[TEXT TO READ]
** Begin **
Inference on one image and one text

Hi, Thanks for your work. I made a code to make inference for one image and one text, if it helps someone:

Getting the model:

def get_model(model_path):
    model = CLIPModel().to(CFG.device)
    model.load_state_dict(torch.load(model_path, map_location=CFG.device))
    model.eval()
    return model

Getting an image embedding:

def get_image_embedding(model,image_path):
  image = cv2.imread(image_path)
  image = cv2.cvtColor(image, cv2.COLOR_BGR2RGB)
  transforms=get_transforms(mode='valid')
  image = transforms(image=image)['image']
  image_tensor = torch.tensor(image).permute(2, 0, 1).float().unsqueeze(0)
  image_features = model.image_encoder(image_tensor.to(CFG.device))
  image_embeddings = model.image_projection(image_features)
  return image_embeddings

Getting text embedding:

def get_text_embedding(model,query):
    tokenizer = DistilBertTokenizer.from_pretrained(CFG.text_tokenizer)
** End **
[REQUIRED TASKS]
1. Answer these questions from the inference post:
(a) In get_model, which method is called on the model right after the state dict is loaded?
(b) Which conversion code does get_image_embedding pass to cv2.cvtColor?
(c) Which tokenizer class does get_text_embedding load?
2. Write out the part of the inference post starting with "model.eval()" and going on through "transforms=get_transforms(mode='valid')", with no changes.

[AVAILABLE DATA]
** Begin **
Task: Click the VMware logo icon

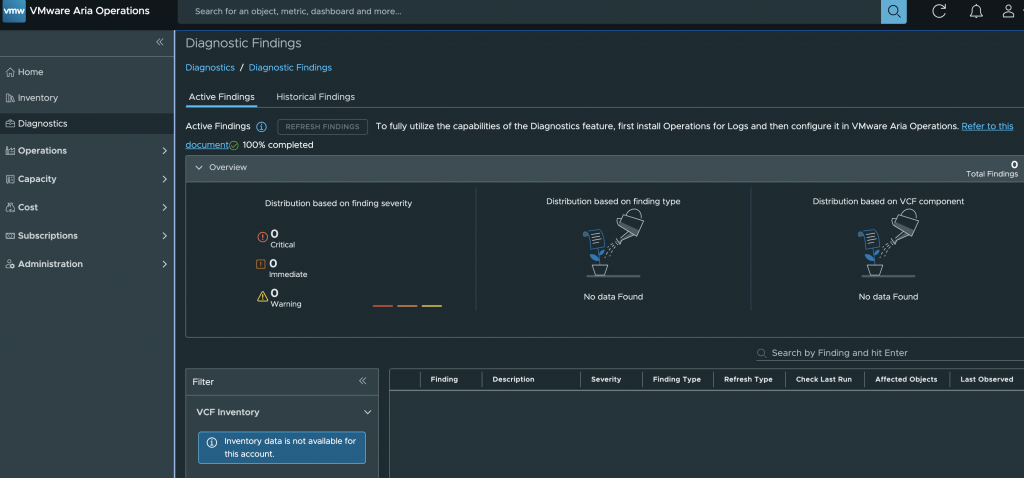Action: coord(14,11)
** End **
[WRITTEN ANSWERS]
1.
(a) model.eval()
(b) cv2.COLOR_BGR2RGB
(c) DistilBertTokenizer

2.
model.eval()
    return model

Getting an image embedding:

def get_image_embedding(model,image_path):
  image = cv2.imread(image_path)
  image = cv2.cvtColor(image, cv2.COLOR_BGR2RGB)
  transforms=get_transforms(mode='valid')